Hans-Josef Klauck OFM (4 June 1946 – 27 March 2025) was a German theologian, Franciscan priest, and historian. After teaching New Testament as professor at the University of Bonn, the University of Würzburg and LMU Munich, he was Naomi Shenstone Donnelley Professor Emeritus of New Testament and Early Christian Literature at the University of Chicago Divinity School from 2001 to 2016.

== Life and career ==
Klauck was born in Hermeskeil on 4 June 1946. The first child of his mother, Anna-Maria Meier, he grew up with two younger half-brothers. He attended the boarding school of the Franciscan Cologne region in Exaten near Roermond from 1960 where he achieved the Abitur in 1966. He then joined the Franciscan Rietberg Abbey on 21 April 1966. He made his vows on 5 October 1970. Klauck studied philosophy and theology at the University of Münster and the University of Bonn. He was ordained a priest on 15 July 1972 by Bishop Heinrich Tenhumberg in Münster.

Klauck worked in the St. Pankratius parish in Buldern and studied further in Münster, focused on Bible and Jewish studies. He worked as an assistant to Joachim Gnilka at LMU Munich and achieved the doctorate of theology in 1977; his dissertation was titled "Allegorie und Allegorese in synoptischen Gleichnistexten". He was habilitated in 1980, writing about "Herrenmahl und hellenistischer Kult. Eine religionsgeschichtliche Untersuchung zum ersten Korintherbrief".
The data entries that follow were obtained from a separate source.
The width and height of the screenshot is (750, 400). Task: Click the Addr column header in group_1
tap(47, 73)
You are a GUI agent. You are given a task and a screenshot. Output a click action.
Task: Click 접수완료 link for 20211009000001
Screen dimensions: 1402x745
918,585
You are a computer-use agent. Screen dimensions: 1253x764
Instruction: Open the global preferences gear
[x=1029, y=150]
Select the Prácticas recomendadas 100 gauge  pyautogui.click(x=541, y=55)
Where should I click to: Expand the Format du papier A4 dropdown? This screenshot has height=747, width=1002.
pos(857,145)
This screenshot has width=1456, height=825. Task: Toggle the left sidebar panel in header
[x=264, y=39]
Klauck was appointed professor in Bonn in 1981. He received an offer from the University of Würzburg the following year to succeed Rudolf Schnackenburg. In 1994 he lectured in South Africa for several weeks. He served as dean of the faculty in Würzburg from 1995 to 1997. In 1998, he moved to the faculty of Catholic theology in Munich, succeeding his former teacher Gnilka.

Klauck received an offer to teach New Testament at the University of Chicago Divinity School in 2001, a private institution independent of denominations and churches. Klauck was president of the Studiorum Novi Testamenti Societas in 2003/04. He received an honorary doctorate from the University of Zurich in 2008, for his studies of Early Christianity. He retired from the Divinity School in Summer 2016 as emeritus.

Klauck returned to Germany in 2022 and settled in a convent in Munich.

Klauck died in Munich on 27 March 2025, at the age of 78.

== Research ==
Hans-Josef Klauck was a prolific New Testament scholar of his time who worked on topics such as the parables of Jesus, Paul's Epistles to the Corinthians, and the Johannine epistles. He also focused on the social and religious history of the Greco-Roman world for context. He explored the apocrypha of the New Testament, writing introductions in several languages, and collected essays and articles in monographies.

Klauck was the editor of Herders Biblische Studien and Stuttgarter Biblische Studien; coeditor of Hermeneia, Evangelische-Katholische Kommentar zum Neuen Testament and Wissenschaftliche Untersuchungen zum Neuen Testament; New Testament area editor for the new edition of Die Religion in Geschichte und Gegenwart; and the main New Testament editor of the Encyclopedia of the Bible and Its Reception.

=== Books ===
Klauck authored over thirty books and over 250 articles. His books, several of them in English, include:
- "The Religious Context of Early Christianity: A Guide to Graeco-Roman Religions" (2000)
- "Magic and Paganism in Early Christianity: The World of the Acts of the Apostles" (2000)
- "Dion von Prusa: Olympische Rede oder über die erste Erkenntnis Gottes" (2000)
- "Apokryphe Evangelien: Eine Einführung" (2002)
- "Anknüpfung und Widerspruch. Das frühe Christentum in der multireligiösen Welt der Antike" (2002)
- "Religion und Gesellschaft im frühen Christentum. Neutestamentliche Studien" (2003)
- "Apocryphal gospels : an introduction" (2003)
- "Ancient Letter Writing and the New Testament: A Guide to Context and Exegesis" (2006)
- "Die apokryphe Bibel. Ein anderer Zugang zum frühen Christentum" (2008)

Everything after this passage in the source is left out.